Door het aantal uren te sommeren per jaar (figuur 4.8), kunnen de verschillende jaren onderling beter vergeleken worden. Zo is 2015 een energetisch jaar gebleken, maar ook 2011 en 2020 waren voor alle locaties energetischer dan gemiddeld. Voor de meeste stations zijn winden uit zuidwestelijke richting dominant (zoals de windrozen in figuur 4.2) ook laten zien, maar voor Lauwersoog zijn ook noordwesten winden van vergelijkbaar of groter belang. Vlieland is verreweg de meest dynamische locatie.

Aantal uren dat de windsnelheid aanhoudend boven 10,8 m/s (>Bft 6) is geweest per richting (kwadrant) vanaf 2010.
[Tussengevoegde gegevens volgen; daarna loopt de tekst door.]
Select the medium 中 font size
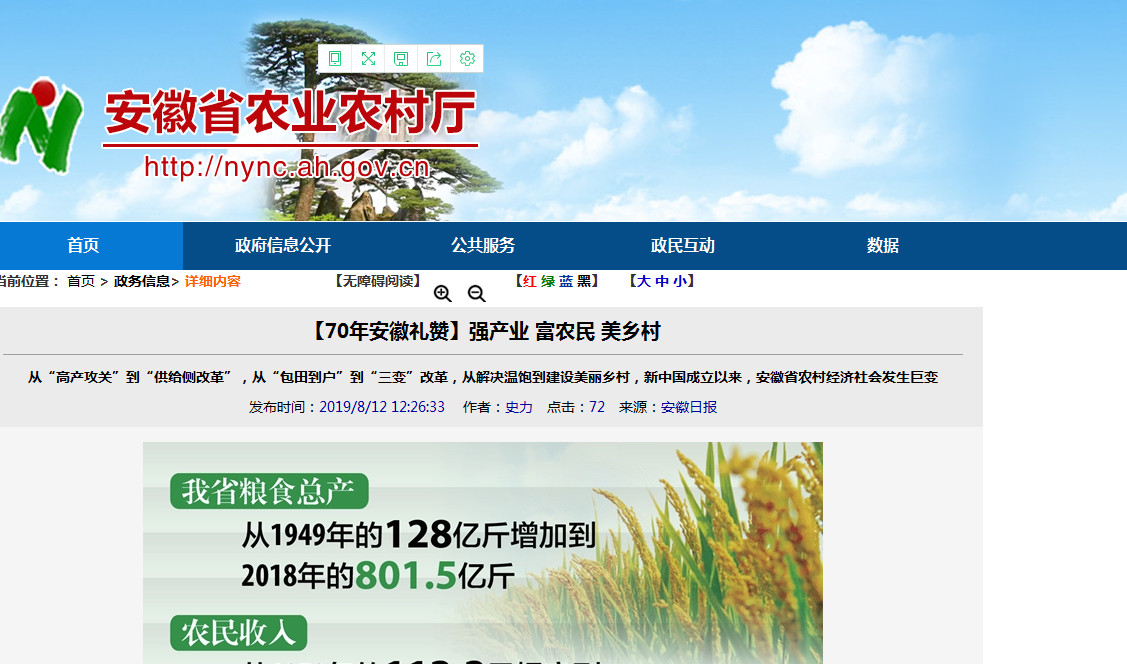Screen dimensions: 1127x664 662,281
Figuur 4.7: Aantal uren dat de windsnelheid aanhoudend boven 10,8 m/s (>Bft 6) is geweest per richting (kwadrant) vanaf 2010.

Totaal aantal uren per jaar, station en kwadrant boven een 10,8 m/s (Bft 6, links) en 13,9 m/s (Bft 7, rechts) grenswaarde.

Figuur 4.8: Totaal aantal uren per jaar, station en kwadrant boven een 10,8 m/s (Bft 6, links) en 13,9 m/s (Bft 7, rechts) grenswaarde.